#Native Disk Persistence
##Persisting data regions to disk
Geode ensures that all the data you put into a region configured for persistence will be written to disk in a way that it can be recovered the next time you create the region. This allows data to be recovered after a machine or process failure or after an orderly shutdown and restart of Geode.
A Geode cache can host multiple regions and any of them can be made persistent. Unlike a traditional database management system, with Geode, the application designer makes a conscious decision as to which data sets should be in memory, which should be stored on disk, how many copies of data should be available at any time across the distributed system, etc. This granular control permits the application designer to evaluate the trade offs between memory-based performance and disk-based durability.
Geode uses a shared-nothing disk persistence model. No two cache-members share the disk files during writing. This permits Geode applications to be deployed on commodity hardware and still achieve very high throughput.

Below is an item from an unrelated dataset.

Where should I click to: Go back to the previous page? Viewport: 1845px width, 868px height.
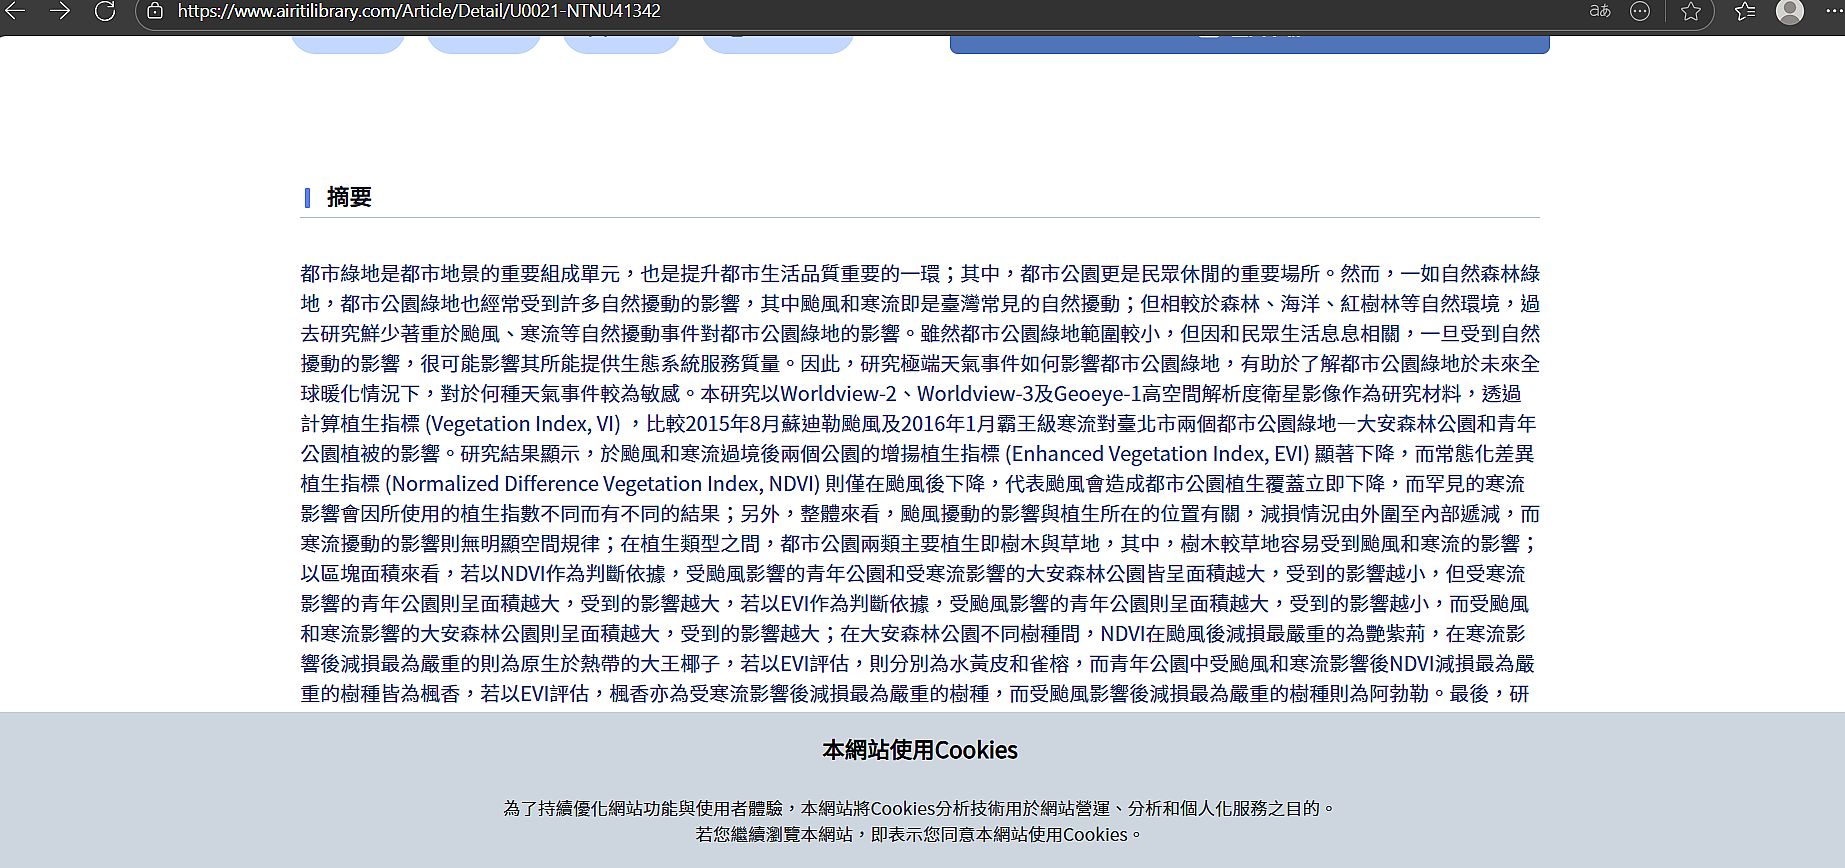pos(14,11)
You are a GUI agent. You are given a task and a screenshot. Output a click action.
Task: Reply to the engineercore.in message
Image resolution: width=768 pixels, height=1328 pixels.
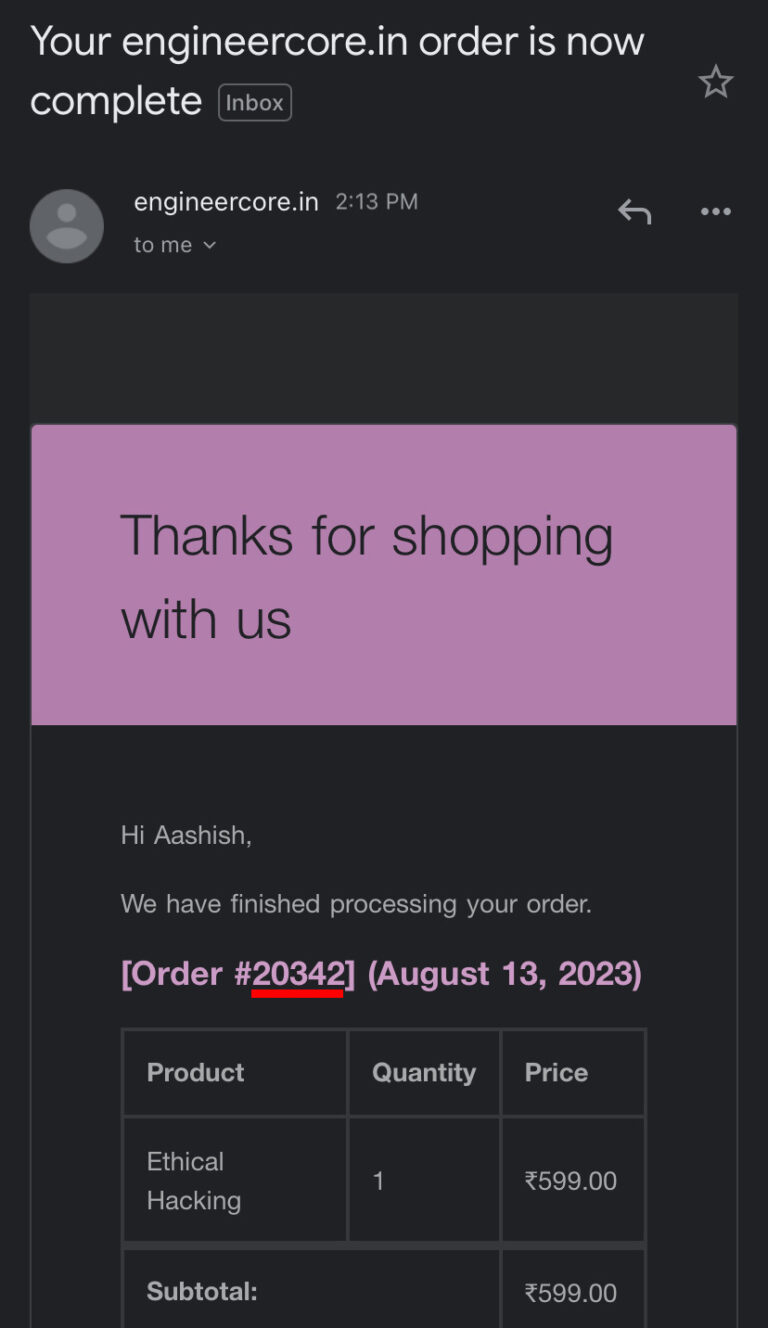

All persistence writes are performed initially to an operation log (the term oplog is used throughout this article) by appending to the oplog. If synchronous persistence is configured then these appends will be flushed from the Java VM's heap to the file system buffer before the write operation completes. Flushing completely to disk is not done in order to provide better performance. It is not needed in most use cases with Geode because multiple copies of the data are kept in memory using Geode replication.
An example use case for synchronous persistence is when a data set being stored in Geode is not managed anywhere else (at least for a period of time). For instance, in financial trading applications, the orders coming from customers could arrive at a much higher rate than the database can handle and Geode would be the only data repository to manage the durability of the data. The data might be replicated to a data warehouse, but multiple applications are dependent on the data being available at all times in the data fabric. Here, it might make sense to synchronously persist the data to disk on at least one node in the distributed system.
Persistence can also be configured to be asynchronous. In this mode, changes will be buffered in memory until they can be written to disk. This means that a configurable amount of data may be lost if the system crashes, but it provides greater performance for applications where the data loss is tolerable. An example use case for asynchronous persistence is when Geode is used for session state management. The session state across thousands of users might change very rapidly and you need the extra speed that asynchronous writes give you.
You can use persistence in conjunction with overflow to keep all of your data on disk, but only some of it in memory.
An alternative to persistence is a partitioned region with redundancy. The redundancy ensures that you do not lose data even when you have a node fail or a VM crash. However if all the nodes are taken down you must have a way to reload the data. Persistence takes care of this problem by recovering the data at startup from the disk.
##How to configure a persistent region
To configure a persistent region on Peers and Servers, a region of type replicate or partition can have a data-policy of persistent and/or overflow. Likewise, a local or client cache can be configured to be persistent and/or overflow as well.
Region shortcuts are groupings of pre-configured attributes that define the characteristics of a region. You can use region shortcuts as a starting point when configuring regions and add additional configurations to customize for your application. Use the refid attribute of the element to reference a region shortcut in a Geode cache.xml.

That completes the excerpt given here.